Em 2013, o saldo primário (que exclui o pagamento de juros) ficará próximo do equilíbrio, em -0.2% do PIB. Já o saldo estrutural primário (que exclui os juros da dívida pública e é corrigido do ciclo económico e de fatores temporários) verificará um excedente de 1,9% do PIB. No período 2011-2013 teremos feito um ajustamento orçamental em Portugal de cerca de 7.5 p.p. do PIB. Este é um desenvolvimento que não tem precedente na história recente da nossa economia. O esforço de ajustamento persistirá até 2015, altura em que teremos alcançado o objetivo de médio prazo, i.e. um défice estrutural das administrações públicas inferior a 0.5% do PIB.

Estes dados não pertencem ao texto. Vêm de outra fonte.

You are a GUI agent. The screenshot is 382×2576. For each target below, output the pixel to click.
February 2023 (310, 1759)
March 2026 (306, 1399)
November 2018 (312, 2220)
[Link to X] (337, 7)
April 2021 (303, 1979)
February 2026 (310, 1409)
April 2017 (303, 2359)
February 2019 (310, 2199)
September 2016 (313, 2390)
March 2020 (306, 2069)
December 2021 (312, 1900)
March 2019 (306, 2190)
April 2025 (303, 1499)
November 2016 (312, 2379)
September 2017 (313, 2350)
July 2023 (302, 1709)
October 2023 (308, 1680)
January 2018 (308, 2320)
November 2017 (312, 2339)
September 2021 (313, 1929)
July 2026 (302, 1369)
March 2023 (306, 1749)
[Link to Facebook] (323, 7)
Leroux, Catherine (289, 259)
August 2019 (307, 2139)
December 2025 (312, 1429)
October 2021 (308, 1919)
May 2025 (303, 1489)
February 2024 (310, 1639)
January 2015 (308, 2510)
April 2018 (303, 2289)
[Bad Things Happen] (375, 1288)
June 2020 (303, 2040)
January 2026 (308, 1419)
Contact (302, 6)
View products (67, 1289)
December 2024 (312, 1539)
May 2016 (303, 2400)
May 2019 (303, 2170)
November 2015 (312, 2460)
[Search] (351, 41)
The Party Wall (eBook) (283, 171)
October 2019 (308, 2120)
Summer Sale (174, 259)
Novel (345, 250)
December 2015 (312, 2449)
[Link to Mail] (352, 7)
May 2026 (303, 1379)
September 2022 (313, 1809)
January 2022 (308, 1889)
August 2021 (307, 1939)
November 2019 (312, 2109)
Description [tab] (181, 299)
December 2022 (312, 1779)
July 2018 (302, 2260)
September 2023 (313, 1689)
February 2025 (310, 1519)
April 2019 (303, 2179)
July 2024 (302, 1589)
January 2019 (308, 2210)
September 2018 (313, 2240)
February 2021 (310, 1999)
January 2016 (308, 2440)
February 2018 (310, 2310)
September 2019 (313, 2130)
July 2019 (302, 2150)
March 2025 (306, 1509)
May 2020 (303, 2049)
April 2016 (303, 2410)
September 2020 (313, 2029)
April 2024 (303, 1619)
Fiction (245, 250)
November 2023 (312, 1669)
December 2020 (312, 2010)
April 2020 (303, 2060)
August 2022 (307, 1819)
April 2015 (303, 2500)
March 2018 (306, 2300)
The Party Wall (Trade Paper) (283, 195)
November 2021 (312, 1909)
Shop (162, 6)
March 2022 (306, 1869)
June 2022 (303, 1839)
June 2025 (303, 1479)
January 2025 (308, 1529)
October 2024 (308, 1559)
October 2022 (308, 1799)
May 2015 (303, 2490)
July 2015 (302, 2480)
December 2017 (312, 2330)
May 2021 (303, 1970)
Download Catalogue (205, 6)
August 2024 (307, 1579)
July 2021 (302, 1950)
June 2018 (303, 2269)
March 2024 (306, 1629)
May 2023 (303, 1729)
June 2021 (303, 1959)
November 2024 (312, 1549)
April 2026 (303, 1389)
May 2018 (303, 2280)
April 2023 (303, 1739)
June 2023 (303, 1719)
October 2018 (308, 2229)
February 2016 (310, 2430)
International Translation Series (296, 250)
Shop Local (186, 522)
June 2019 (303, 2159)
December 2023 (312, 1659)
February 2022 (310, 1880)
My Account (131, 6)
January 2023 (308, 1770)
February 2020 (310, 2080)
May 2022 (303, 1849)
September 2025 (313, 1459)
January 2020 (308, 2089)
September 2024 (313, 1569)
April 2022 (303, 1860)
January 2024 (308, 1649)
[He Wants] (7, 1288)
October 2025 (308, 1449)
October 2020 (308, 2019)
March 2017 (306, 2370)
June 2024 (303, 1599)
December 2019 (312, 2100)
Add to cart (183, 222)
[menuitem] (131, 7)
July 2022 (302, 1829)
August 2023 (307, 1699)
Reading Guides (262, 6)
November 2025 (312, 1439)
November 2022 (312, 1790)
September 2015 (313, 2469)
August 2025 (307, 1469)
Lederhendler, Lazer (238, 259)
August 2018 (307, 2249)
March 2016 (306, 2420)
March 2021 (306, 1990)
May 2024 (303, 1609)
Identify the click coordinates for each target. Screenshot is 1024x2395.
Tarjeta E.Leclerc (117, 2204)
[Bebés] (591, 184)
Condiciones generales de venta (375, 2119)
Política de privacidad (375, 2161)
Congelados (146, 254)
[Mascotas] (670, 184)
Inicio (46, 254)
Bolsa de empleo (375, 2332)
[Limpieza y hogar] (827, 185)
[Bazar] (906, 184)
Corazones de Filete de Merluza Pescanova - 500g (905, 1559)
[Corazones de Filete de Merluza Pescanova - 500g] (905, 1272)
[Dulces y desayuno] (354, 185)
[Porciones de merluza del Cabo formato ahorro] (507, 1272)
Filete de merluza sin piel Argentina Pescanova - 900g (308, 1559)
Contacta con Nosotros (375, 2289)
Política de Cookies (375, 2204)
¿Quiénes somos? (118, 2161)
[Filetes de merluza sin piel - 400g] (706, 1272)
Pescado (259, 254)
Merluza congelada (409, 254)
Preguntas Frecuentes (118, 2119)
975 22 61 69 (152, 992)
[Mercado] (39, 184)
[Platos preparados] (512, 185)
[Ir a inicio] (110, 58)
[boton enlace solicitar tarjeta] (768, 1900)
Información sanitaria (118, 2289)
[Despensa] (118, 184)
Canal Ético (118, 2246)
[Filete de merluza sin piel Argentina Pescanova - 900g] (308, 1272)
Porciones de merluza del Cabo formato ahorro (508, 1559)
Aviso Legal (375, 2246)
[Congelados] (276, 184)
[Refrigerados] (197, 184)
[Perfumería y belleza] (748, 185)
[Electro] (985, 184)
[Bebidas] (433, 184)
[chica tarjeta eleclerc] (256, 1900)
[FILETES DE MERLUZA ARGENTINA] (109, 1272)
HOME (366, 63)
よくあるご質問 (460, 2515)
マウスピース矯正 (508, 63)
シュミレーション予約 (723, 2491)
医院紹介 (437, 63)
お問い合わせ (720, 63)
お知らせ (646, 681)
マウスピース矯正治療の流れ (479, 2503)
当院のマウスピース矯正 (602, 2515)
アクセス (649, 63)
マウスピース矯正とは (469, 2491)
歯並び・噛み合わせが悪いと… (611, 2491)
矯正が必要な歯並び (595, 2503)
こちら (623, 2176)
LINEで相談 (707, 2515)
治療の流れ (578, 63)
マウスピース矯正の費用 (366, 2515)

Para respeitar o limite acordado para o défice em 2013 serão tomadas medidas de consolidação orçamental que totalizam cerca de 3.2% PIB. Deixem-me recordar que destas medidas cerca de dois terços já estavam associadas ao Programa de Ajustamento.
Para além destas medidas foi necessário encontrar um conjunto de medidas substitutivas das consideradas inaplicáveis a partir de 2013 pelo Tribunal Constitucional.
2.1 Medidas substitutivas dos artigos 21.º e 25.º da Lei do Orçamento do Estado para 2012
Como já tinha anunciado no passado dia 3 de Outubro, será reposto aos funcionários públicos o subsídio de Natal, mantendo-se a suspensão do subsídio de férias. Para os pensionistas e reformados será reposto o subsídio de Natal e 10% do subsídio de férias, mantendo-se suspenso o pagamento de 90% do subsídio de férias. Saliento que a suspensão parcial do subsídio de férias não afeta cerca de 90% dos pensionistas da Segurança Social. A suspensão do pagamento do subsídio de férias será aplicada nos moldes de 2012 (não se aplica abaixo dos 600 euros mensais; aplica-se progressivamente entre os 600 e 1100 euros e na totalidade acima dos 1100 euros). O aumento de despesa para o Estado que resulta destas reposições será compensado por medidas de carácter fiscal.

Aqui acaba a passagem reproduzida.